My twentieth birthday was one of the saddest days of my life. I had decided to take a hiatus from school and the stress of coming exams by taking a stroll along New York harbor. Within a few minutes, I had encountered a young woman in her twenties homeless, hungry, and utterly helpless on the ground. She had tearfully looked up at me, shook her paper cup with a few loose nickels and dimes, and begged me for some pocket change as I shamefully walked past her. What had struck me was that she was seemingly no older than I was and left alone on the streets with nothing but a large pink schoolbag that high school students typically carried. As I took two steps past where she sat, I felt shame. Shame, not because I was embarrassed to see her, but because I could not do anything to help her. How she ended up on the streets? More importantly, why didn’t anyone else help her, especially in the financial district of one of the richest city in the world? At the moment, I didn’t know what to feel.
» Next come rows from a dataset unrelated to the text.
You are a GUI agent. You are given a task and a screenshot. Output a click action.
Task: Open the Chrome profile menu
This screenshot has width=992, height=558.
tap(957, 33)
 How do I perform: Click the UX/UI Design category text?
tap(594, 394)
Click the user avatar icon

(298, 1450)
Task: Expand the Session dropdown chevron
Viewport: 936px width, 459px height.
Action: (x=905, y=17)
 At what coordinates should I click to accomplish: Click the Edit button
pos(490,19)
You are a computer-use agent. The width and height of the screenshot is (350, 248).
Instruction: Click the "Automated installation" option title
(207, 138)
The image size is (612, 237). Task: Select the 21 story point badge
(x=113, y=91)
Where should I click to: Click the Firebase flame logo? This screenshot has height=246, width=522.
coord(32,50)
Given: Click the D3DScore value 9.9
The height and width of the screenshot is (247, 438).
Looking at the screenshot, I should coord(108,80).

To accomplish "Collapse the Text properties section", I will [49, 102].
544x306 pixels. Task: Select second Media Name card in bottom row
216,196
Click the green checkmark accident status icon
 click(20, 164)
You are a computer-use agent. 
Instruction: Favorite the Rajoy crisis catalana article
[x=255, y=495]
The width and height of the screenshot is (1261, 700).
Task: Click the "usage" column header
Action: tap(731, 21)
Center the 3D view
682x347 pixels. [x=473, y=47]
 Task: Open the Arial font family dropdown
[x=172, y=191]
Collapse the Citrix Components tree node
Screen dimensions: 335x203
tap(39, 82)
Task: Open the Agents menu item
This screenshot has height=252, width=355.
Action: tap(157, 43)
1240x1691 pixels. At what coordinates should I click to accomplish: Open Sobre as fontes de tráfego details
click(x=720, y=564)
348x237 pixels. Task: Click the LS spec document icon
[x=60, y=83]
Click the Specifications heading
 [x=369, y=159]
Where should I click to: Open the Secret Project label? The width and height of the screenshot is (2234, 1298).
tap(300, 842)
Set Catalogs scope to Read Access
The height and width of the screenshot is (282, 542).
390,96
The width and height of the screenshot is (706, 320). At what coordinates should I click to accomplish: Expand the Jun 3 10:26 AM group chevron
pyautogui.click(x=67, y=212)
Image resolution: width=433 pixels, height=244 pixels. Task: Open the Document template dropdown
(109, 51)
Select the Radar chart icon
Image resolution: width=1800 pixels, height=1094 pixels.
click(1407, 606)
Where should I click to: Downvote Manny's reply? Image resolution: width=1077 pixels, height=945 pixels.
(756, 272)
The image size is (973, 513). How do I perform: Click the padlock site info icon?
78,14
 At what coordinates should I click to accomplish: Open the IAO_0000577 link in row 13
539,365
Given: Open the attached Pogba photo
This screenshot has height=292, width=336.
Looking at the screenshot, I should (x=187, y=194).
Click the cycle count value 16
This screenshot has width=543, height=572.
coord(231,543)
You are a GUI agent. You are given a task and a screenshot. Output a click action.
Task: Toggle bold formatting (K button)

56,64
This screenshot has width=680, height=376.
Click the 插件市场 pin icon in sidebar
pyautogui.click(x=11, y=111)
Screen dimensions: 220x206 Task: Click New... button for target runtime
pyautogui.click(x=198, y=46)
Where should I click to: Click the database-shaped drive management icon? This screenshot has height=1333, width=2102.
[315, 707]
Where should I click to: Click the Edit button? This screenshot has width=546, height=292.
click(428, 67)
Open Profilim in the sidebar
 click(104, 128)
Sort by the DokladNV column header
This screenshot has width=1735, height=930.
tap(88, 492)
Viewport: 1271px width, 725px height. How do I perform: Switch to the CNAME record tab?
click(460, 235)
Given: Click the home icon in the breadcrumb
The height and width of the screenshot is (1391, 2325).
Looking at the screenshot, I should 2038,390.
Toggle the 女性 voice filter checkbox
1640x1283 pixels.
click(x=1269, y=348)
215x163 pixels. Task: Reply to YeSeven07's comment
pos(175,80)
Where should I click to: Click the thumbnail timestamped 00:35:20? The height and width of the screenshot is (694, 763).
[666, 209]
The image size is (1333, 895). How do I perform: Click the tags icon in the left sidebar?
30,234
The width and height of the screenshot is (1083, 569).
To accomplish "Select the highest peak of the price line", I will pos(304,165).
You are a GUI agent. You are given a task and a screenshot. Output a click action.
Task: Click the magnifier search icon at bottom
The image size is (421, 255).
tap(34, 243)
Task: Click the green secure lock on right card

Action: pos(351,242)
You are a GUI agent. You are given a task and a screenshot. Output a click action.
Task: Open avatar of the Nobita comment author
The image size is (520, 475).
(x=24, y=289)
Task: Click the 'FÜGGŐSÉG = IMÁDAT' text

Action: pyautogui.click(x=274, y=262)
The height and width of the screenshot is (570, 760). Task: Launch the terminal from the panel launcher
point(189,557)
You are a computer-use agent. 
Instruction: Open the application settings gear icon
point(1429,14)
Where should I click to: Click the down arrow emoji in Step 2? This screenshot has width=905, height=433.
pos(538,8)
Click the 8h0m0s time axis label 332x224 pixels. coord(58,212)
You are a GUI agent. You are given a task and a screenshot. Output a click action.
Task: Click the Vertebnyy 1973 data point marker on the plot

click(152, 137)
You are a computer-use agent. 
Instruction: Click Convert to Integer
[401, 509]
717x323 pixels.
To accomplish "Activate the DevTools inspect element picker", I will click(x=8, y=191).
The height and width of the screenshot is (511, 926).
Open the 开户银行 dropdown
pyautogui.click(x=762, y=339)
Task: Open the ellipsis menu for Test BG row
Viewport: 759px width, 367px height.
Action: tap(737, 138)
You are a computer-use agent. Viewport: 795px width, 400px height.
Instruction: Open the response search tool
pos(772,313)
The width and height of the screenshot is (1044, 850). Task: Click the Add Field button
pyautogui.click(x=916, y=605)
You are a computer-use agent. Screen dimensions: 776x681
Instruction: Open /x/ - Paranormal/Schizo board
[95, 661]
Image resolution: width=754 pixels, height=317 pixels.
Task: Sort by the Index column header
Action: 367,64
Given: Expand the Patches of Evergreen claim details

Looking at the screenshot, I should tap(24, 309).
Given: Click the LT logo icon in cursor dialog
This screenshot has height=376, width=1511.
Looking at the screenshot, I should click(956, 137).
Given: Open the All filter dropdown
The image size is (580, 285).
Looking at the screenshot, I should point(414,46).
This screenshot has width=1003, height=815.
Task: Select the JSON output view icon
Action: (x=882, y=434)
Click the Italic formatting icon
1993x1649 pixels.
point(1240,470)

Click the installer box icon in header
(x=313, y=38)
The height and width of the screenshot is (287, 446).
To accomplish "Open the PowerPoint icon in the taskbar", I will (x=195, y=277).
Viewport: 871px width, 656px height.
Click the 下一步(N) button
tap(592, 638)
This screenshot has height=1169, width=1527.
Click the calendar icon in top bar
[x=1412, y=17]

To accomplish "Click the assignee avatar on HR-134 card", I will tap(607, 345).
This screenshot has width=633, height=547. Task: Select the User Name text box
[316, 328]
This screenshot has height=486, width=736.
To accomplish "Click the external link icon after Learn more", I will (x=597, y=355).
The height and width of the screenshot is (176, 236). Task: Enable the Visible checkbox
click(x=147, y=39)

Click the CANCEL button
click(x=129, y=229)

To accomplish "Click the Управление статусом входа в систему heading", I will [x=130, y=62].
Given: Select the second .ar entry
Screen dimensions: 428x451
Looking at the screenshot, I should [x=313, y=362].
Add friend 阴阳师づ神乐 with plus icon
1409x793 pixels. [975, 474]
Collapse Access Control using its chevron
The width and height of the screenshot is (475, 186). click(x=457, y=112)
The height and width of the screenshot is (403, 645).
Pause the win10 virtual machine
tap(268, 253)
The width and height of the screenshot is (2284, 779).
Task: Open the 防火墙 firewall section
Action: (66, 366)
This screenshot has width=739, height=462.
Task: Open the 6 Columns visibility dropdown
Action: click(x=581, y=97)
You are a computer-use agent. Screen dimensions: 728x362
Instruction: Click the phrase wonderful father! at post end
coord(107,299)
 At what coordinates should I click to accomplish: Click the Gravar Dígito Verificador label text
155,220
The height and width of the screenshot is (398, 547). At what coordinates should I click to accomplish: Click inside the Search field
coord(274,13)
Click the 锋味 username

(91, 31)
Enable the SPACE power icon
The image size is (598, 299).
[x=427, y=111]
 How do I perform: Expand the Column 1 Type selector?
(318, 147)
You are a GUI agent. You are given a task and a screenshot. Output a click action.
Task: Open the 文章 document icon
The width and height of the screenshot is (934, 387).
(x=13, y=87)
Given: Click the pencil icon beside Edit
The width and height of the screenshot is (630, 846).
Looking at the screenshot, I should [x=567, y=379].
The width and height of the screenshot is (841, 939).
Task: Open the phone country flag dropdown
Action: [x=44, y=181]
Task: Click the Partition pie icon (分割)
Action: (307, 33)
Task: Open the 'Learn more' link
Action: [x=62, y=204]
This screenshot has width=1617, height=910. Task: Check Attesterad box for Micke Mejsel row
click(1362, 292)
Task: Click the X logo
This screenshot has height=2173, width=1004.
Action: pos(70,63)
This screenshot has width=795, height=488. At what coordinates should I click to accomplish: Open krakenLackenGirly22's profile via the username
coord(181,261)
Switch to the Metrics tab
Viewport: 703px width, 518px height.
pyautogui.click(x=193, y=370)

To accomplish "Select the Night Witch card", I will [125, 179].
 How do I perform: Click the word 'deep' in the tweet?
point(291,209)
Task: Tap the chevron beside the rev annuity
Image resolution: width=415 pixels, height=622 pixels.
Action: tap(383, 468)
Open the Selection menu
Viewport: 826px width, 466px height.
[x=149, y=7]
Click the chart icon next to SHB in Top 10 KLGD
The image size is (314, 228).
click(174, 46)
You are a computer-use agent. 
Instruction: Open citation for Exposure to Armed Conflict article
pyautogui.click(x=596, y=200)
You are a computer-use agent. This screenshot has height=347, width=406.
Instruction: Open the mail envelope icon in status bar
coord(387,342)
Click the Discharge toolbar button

A few minutes later, after a stop at one of the nearby food carts, I walked back towards her with a plate in hand. As I handed it to her, I looked at her eyes and felt powerless. Now matter how much I did help her or wanted to help her, I knew that it was only temporary and wasn’t enough. She looked up at me as I handed her the plate. I could see the redness surrounding her eyes from the endless crying and her face trembling from fighting back the tears that wanted to come out. I gently told her to eat. And immediately, she collapsed into a teary mess. I don’t know how much pain she felt and I couldn’t imagine what she had went through. She told me that her parents died in a fire as I asked her what happened and I stood in silence. The little I did give her was nothing compared to what she needed. But she insisted that that was enough for her. At that moment, the meaning to the hijab that she wore became clear. It was a symbol of her faithfulness to her beliefs and hope for humanity.
Why did so many people wearing several-hundred dollars of business attire and expensive accessories walk past the girl with so little regard that they couldn’t spare a few coins to the starving girl? While the poor girl was starving in front of us we were too busy on our iPhones to understand what is going on around us. Have we become a society so ingrained in our own business that we don’t recognize reality? Are we simply desensitized to all this treacherous reality because we’ve learned not to care? We, as a society, have become too ingrained in our own needs that we have lost compassion for each other. Our founding fathers had sacrificed blood, sweat, and tears to give us the opportunity for life, liberty, and the pursuit of happiness. And this starving girl had none of the three. We have broken our promise in front of our own Lady of Liberty and we should be ashamed.
For my birthday, I saw the reality of what was around me. And I would like for every one to see this too.